Advancements in arthroscopic surgery have revolutionized the management of Bony Bankart lesions, offering less invasive options with excellent outcomes. Surgeons now employ specialized suture anchors and refined methods to reattach bony fragments, restore glenoid anatomy, and stabilize the shoulder. This article explores the step-by-step techniques and decision-making involved in arthroscopic repair.

1. Goals of Arthroscopic Repair

  • Restore glenoid contour: Reattach displaced fragments to rebuild the glenoid arc.
  • Reestablish labral integrity: Secure the labrum to improve stability.
  • Preserve bone stock: Use precise placement of anchors to minimize additional bone injury.

These goals aim to reduce recurrence, improve function, and allow athletes and active individuals to return to sport safely.

2. Preoperative Planning

Imaging Assessment

  • CT with 3D reconstructions: Determine fragment size and glenoid bone loss.
  • MRI or MR arthrography: Evaluate associated labral tears or capsular laxity.

Patient Selection

  • Best candidates: Minimal to moderate bone loss (<20–25%), good bone quality, and no significant humeral head defects.

3. Portal Placement and Visualization

Arthroscopic repair requires strategic portal placement:

  • Posterior viewing portal: Main visualization site.
  • Anterior working portals: Allow placement of anchors and suture passage.
  • Accessory portals: Used as needed for specific angles or instrument access.

A clear view of the glenoid rim and bony fragment is essential before proceeding.

4. Suture Anchor Techniques

4.1 Anchor Selection

  • Bioabsorbable anchors: Minimize long-term hardware presence.

4.2 Anchor Placement

  • Anchors are placed along the anteroinferior glenoid rim.
  • A minimum of 2–4 anchors is typically used depending on lesion size.
  • Spacing ensures even tension and stable reduction of the fragment.

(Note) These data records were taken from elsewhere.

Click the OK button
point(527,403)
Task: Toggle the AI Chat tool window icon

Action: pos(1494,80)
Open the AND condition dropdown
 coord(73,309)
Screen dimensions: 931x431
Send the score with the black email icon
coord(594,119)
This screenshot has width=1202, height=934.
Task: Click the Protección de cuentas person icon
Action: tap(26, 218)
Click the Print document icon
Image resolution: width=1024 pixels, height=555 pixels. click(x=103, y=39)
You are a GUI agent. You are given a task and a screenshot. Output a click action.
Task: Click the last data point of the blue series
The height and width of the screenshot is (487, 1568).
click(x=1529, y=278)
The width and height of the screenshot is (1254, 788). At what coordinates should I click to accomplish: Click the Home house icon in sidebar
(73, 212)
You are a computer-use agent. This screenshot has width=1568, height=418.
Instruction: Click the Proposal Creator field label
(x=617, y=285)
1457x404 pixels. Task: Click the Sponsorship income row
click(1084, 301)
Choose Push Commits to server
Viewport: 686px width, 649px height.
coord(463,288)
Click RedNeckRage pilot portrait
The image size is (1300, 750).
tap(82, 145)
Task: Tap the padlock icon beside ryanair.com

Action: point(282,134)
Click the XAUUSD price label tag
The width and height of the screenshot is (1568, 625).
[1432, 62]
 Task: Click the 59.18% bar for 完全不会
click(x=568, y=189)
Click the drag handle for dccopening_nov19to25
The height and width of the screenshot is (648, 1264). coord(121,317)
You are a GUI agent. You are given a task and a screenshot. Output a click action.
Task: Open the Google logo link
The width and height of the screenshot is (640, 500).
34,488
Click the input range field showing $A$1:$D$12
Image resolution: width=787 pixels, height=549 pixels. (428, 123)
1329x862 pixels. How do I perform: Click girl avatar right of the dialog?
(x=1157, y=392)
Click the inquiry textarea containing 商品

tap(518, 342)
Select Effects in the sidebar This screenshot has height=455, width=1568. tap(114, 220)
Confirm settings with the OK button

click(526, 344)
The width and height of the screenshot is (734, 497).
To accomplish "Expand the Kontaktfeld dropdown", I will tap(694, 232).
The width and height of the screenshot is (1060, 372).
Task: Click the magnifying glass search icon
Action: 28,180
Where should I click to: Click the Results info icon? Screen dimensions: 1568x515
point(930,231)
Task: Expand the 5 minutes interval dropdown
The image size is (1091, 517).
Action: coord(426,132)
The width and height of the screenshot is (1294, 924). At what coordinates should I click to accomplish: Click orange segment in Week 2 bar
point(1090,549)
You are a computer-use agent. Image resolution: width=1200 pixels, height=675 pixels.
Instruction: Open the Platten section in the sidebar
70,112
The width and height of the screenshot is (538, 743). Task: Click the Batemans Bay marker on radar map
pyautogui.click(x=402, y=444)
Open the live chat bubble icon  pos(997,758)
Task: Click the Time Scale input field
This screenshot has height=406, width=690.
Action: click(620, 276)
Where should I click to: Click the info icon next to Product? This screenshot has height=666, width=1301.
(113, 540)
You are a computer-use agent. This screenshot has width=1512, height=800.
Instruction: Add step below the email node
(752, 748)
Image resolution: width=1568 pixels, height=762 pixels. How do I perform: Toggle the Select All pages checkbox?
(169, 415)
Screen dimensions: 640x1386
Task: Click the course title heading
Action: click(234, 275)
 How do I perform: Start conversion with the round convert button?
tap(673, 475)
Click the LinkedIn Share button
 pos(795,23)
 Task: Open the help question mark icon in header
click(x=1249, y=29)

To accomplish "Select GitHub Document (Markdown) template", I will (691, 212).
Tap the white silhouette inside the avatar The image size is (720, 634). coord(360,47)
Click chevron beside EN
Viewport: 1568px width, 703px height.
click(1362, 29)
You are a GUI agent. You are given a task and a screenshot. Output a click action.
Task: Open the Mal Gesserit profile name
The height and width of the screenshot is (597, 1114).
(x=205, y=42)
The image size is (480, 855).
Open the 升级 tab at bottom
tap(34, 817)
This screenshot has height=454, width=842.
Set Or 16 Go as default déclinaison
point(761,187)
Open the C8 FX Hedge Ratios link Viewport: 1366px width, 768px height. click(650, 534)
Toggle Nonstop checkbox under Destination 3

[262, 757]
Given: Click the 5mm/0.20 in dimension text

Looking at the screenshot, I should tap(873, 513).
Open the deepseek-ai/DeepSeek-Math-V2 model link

5. Fragment Reattachment Methods

5.1 Direct Suture Fixation

  • Sutures are passed through the bony fragment and labral tissue.
  • Knots are tied to compress and secure the fragment against the glenoid.

5.2 Double-Row Constructs

  • Combines medial and lateral rows of anchors to enhance compression.
  • Often used for larger or comminuted fragments requiring greater stability.

5.3 Suture Bridge Technique

  • Creates a broader compression area across the fragment.
  • Useful in fragments with irregular shapes or edges.

6. Rehabilitation After Arthroscopic Repair

6.1 Early Phase (0–4 Weeks)

  • Sling immobilization with limited passive range of motion.
  • Avoid active external rotation and abduction beyond set limits.

6.2 Intermediate Phase (4–12 Weeks)

  • Gradual introduction of active motion and isometric strengthening.
  • Focus on scapular stabilization and proprioception.

6.3 Advanced Phase (3–6 Months)

  • Progressive strengthening and functional training.
  • Clearance for sport-specific activities once full strength and motion return.

7. Outcomes and Considerations

  • Success Rates: Arthroscopic repairs show high stability rates in patients with minimal to moderate bone loss.
  • Advantages: Less invasive, smaller scars, quicker recovery compared to open techniques.
  • Limitations: Not ideal for critical bone loss or severely comminuted fragments.

FAQs

1. How many anchors are typically used in arthroscopic Bankart repair?
Usually 2–4 anchors, depending on the size and extent of the lesion.

2. Can bioabsorbable anchors provide enough stability?
Yes, modern bioabsorbable materials offer strong fixation while minimizing long-term foreign material.

3. What if the fragment is too small for anchors?
Surgeons may opt for labral repair alone or consider bone grafting if instability persists.

4. How soon can patients return to sport after arthroscopic repair?
Most return within 4–6 months, once strength and stability benchmarks are met.

5. Are double-row constructs always necessary?
Not always. They’re reserved for larger lesions or when additional compression is needed. Arthroscopic repair of Bony Bankart lesions combines precision and minimally invasive techniques to restore shoulder stability. Through careful preoperative planning, strategic use of suture anchors, and meticulous fragment reattachment, surgeons can achieve durable results and help patients return to their active lifestyles with confidence.